Saya menduga naluri feodalisme, kelas dan 'kasta' itu tidak menjadi kikis misalnya oleh pengalaman intelektual atau kesadaran demokrasi atau egaliterianisme. Misalnya, rakyat "yang paling rakyat" adalah pembantu rumahtangga. Tidak sedikit contoh bagaimana seorang profesor doktor, pejabat tinggi atau ulama -- memperlakukan pembantu rumah benar-benar sebagai 'pembantu rumah tangga' yang hampir berkonsep mirip perbudakan. Rumahtangga awam bisa terbukti bersikap lebih egaliter, santai dan demokratis kepada pembantu rumahtangga.

Salah satu latar belakangnya mungkin karena peningkatan pendidikan masih tidak mandiri dari stratifikasi kelas budaya. Makin tinggi tingkat pendidikan seseorang makin menumbuhkan perasaan lebih unggul dan lebih tinggi derajatnya sebagai manusia. Dunia pendidikan tidak punya konsern mendasar terhadap nilai kedewasaan sosial, kerendahan hati kemanusiaan, kematangan jiwa atau demokrasi kebudayaan.

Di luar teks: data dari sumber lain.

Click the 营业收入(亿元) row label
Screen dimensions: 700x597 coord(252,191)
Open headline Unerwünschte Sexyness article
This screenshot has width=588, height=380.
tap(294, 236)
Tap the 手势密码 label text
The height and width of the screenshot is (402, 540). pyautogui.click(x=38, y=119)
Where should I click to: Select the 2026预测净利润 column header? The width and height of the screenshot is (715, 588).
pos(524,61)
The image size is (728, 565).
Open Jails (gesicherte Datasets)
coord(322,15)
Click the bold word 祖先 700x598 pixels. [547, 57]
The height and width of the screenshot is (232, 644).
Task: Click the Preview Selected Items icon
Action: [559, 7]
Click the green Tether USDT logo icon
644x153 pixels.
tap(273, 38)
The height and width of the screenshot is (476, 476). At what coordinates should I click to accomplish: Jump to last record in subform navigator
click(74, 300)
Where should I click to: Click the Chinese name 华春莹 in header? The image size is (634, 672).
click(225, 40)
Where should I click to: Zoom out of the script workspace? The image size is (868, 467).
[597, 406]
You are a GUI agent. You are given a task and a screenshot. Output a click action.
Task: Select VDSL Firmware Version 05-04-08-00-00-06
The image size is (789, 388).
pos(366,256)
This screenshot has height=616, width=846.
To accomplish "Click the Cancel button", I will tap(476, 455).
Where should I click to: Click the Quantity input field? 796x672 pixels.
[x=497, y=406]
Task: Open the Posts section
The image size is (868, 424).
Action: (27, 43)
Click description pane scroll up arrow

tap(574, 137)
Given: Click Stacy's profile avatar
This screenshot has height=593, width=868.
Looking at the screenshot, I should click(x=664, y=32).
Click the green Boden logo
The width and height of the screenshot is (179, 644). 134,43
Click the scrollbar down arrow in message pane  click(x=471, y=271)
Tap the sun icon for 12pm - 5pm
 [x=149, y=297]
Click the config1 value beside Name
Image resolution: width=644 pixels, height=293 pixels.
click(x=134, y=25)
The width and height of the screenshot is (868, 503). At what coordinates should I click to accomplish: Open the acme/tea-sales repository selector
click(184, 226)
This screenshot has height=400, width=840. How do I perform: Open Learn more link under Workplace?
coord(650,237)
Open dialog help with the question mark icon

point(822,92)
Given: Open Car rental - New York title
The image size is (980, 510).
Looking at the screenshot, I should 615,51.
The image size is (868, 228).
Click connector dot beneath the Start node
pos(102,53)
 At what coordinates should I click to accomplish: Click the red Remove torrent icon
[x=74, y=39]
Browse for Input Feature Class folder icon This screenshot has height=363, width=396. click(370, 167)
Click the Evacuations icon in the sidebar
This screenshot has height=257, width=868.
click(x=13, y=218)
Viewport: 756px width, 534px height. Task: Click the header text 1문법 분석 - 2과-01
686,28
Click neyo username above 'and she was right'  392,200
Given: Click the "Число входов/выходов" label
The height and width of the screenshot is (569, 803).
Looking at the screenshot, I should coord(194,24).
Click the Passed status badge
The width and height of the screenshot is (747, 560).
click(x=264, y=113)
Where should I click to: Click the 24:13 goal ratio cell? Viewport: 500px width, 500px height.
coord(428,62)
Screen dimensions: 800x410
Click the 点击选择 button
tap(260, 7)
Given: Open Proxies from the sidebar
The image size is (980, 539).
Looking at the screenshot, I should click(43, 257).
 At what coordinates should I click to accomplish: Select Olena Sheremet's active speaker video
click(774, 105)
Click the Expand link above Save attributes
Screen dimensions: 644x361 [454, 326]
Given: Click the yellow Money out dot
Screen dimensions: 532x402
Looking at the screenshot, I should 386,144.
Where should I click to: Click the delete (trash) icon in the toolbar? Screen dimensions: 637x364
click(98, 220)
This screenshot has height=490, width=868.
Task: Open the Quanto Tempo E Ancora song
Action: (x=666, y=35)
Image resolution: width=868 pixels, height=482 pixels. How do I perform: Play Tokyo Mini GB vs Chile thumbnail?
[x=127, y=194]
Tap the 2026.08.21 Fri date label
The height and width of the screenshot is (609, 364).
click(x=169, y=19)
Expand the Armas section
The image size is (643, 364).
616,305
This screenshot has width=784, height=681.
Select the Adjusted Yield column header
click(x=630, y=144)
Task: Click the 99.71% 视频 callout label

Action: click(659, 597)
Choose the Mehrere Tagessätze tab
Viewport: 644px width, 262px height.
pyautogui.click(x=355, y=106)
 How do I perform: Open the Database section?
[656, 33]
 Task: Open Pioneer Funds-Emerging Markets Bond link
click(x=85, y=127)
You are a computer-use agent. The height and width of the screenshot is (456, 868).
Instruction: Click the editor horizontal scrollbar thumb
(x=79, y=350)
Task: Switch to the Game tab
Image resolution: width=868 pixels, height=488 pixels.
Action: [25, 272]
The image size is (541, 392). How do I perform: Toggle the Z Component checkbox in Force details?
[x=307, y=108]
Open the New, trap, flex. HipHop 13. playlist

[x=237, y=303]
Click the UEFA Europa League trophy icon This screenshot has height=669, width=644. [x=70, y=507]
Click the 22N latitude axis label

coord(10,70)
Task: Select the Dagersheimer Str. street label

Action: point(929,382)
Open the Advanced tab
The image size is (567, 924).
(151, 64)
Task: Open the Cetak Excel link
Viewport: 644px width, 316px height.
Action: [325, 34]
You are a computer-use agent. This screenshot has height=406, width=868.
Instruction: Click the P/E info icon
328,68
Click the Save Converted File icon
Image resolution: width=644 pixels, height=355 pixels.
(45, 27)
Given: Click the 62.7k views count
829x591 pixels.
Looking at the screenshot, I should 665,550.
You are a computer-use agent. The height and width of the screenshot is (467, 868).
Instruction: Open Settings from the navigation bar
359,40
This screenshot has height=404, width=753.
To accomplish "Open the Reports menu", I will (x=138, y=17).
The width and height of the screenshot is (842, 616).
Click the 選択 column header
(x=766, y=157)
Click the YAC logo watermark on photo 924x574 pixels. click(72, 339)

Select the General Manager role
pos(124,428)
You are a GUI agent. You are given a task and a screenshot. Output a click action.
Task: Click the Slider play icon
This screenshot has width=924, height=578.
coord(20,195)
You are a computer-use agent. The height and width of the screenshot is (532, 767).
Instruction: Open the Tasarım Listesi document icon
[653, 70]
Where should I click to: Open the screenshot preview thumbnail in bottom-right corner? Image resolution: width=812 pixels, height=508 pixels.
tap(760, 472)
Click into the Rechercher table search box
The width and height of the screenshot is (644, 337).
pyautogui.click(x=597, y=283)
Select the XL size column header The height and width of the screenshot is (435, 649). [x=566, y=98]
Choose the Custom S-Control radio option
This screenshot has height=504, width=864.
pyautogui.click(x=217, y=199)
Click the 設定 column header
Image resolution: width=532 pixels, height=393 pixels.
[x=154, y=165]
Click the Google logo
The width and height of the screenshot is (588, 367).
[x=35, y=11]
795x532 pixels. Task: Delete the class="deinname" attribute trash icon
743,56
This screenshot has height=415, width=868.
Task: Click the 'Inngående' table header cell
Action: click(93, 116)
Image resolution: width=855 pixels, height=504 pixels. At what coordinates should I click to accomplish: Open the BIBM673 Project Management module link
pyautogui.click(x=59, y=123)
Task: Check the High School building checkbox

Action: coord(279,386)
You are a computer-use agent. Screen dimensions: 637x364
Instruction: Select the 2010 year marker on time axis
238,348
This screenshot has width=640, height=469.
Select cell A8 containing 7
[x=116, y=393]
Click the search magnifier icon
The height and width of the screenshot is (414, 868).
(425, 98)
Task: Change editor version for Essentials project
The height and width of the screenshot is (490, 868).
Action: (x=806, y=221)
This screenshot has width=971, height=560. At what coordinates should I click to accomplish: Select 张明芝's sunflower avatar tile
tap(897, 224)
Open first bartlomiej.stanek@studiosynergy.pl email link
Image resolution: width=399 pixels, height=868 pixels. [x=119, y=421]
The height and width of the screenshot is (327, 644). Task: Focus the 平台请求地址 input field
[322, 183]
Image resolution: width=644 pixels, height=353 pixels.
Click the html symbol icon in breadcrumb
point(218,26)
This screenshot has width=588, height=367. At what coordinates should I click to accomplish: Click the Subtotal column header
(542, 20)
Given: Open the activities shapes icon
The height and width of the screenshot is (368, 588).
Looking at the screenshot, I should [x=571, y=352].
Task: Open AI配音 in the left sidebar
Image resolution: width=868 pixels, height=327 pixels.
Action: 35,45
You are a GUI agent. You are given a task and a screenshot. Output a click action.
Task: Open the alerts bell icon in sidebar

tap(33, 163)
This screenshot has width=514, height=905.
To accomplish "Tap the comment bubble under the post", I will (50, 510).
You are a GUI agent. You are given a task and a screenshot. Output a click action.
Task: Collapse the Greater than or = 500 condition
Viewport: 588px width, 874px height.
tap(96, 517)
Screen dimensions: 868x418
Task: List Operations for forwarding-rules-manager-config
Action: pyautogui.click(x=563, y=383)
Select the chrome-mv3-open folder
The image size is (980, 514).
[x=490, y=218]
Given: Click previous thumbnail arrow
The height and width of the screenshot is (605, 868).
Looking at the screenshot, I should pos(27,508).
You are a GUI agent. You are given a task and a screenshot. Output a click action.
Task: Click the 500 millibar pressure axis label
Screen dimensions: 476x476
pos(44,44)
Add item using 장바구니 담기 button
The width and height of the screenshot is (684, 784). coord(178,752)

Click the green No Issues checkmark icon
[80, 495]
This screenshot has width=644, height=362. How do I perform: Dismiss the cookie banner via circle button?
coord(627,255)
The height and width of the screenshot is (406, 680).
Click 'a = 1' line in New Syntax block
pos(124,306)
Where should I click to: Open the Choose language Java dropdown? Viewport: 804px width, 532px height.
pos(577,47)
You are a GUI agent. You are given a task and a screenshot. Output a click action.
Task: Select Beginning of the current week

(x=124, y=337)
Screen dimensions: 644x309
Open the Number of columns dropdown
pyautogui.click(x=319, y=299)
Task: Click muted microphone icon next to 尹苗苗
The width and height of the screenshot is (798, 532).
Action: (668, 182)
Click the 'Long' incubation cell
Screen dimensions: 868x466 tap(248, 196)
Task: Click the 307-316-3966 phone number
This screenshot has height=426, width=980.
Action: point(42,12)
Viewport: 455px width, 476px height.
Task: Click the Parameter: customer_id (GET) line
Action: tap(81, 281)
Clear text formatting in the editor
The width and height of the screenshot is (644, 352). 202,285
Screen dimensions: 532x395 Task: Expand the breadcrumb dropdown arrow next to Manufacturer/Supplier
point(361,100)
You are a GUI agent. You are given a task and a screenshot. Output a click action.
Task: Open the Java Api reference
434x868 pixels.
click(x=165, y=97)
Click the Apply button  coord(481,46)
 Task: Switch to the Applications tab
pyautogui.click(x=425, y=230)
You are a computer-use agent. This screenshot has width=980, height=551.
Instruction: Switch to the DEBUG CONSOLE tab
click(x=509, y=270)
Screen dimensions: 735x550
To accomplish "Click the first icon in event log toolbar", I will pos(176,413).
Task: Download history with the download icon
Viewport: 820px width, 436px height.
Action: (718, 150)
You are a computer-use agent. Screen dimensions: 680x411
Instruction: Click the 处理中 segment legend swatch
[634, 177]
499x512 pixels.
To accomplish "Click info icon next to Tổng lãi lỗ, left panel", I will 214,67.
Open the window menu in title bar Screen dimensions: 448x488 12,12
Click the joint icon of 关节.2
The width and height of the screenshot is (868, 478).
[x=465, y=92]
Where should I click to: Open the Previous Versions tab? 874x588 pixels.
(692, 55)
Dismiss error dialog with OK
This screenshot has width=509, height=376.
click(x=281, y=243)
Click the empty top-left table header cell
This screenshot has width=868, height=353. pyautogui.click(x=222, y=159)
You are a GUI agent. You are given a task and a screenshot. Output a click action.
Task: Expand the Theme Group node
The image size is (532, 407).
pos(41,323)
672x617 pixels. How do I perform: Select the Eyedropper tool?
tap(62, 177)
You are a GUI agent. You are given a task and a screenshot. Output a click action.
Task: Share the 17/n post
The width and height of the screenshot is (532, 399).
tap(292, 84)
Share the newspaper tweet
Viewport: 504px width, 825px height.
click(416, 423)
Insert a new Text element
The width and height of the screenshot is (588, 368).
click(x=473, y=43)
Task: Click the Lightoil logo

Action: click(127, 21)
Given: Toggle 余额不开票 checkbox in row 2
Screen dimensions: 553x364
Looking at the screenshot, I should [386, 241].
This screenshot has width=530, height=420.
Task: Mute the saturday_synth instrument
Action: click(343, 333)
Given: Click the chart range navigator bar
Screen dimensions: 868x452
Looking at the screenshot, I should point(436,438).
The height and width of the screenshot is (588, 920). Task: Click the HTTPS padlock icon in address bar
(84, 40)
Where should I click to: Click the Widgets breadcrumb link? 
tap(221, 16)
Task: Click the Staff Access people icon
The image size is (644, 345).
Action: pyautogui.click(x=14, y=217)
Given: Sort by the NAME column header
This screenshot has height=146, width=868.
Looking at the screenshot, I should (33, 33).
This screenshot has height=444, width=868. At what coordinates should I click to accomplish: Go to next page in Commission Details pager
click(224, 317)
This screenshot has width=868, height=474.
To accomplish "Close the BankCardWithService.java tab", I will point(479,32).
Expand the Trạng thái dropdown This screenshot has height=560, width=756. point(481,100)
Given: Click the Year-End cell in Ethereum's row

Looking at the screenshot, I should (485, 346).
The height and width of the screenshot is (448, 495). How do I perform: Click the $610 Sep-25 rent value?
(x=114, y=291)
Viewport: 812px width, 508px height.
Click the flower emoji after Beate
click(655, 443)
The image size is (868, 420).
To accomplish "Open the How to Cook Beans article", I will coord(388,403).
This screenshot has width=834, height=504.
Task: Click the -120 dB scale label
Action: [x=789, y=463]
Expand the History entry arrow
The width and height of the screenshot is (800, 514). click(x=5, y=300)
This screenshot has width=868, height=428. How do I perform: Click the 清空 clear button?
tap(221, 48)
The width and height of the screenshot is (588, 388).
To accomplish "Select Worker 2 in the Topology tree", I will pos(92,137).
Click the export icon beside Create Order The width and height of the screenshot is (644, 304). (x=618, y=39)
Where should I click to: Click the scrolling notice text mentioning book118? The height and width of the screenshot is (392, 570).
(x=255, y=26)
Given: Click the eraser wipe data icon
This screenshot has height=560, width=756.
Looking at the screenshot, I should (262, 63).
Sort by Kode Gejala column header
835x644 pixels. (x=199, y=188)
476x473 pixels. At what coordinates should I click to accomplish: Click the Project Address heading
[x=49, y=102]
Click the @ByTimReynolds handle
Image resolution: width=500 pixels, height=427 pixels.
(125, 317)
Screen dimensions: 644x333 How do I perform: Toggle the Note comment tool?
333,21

Karena kecurangan feodal juga kemudian: TKI-TKW, umpamanya, "rakyat yang paling rakyat" lainnya, kita pandang sebagai faktor noda dan kehinaan sebagai bangsa. TKW kita jadikan sukucadang utama kalimat penghinaan atas diri kita sendiri. Kita nyeletuk dengan hati yang merasa nyaman dan puas: Negeri lain mengekspor produk-produk teknologi bergengsi peradaban tinggi, sementara negara kita mengekspor TKI-TKW.

Dan kita tidak melakukan apapun yang lain kecuali menghina dan merendahkan TKI-TKW, anak-anak kita sendiri. Tidak menolong mereka, tidak membela mereka dalam kasus-kasus mengerikan yang menimpa mereka -- sebuah LSM di Jakarta melaporkan sekurang-kurangnya ada 3 juta kasus TKI-TKW kita di luar negeri tanpa satupun pernah dibereskan oleh pihak yang berkewajiban dan digaji untuk pekerjaan dan upah seumur hidup yang antara lain bertugas melingkupi penanganan nasib TKI-TKW.

Pekerjaan kita hanya menghina mereka sambil pada saat bersamaan memanfaatkan mereka di rumahtangga kita masing-masing. Kehidupan sehari-hari rumahtangga kita sangat tergantung pada mereka, upah yang kita bayarkan kepada mereka adalah jumlah gaji yang tidak pantas untuk penghidupan manusia, plus bonus penghinaan di dalam hati, cara berpikir dan tradisi perilaku budaya kita atas mereka.

Dengan begitu kita adalah serendah-rendahnya dan sehina-hinanya manusia, sehingga karena itu pula maka kita memiliki keperluan untuk menghina mereka. Semakin hina dan rendah jiwa seseorang, semakin tinggi kebutuhannya untuk memperhinakan sesamanya. Memang secara psikologis demikian itulah formula survival kejiwaannya.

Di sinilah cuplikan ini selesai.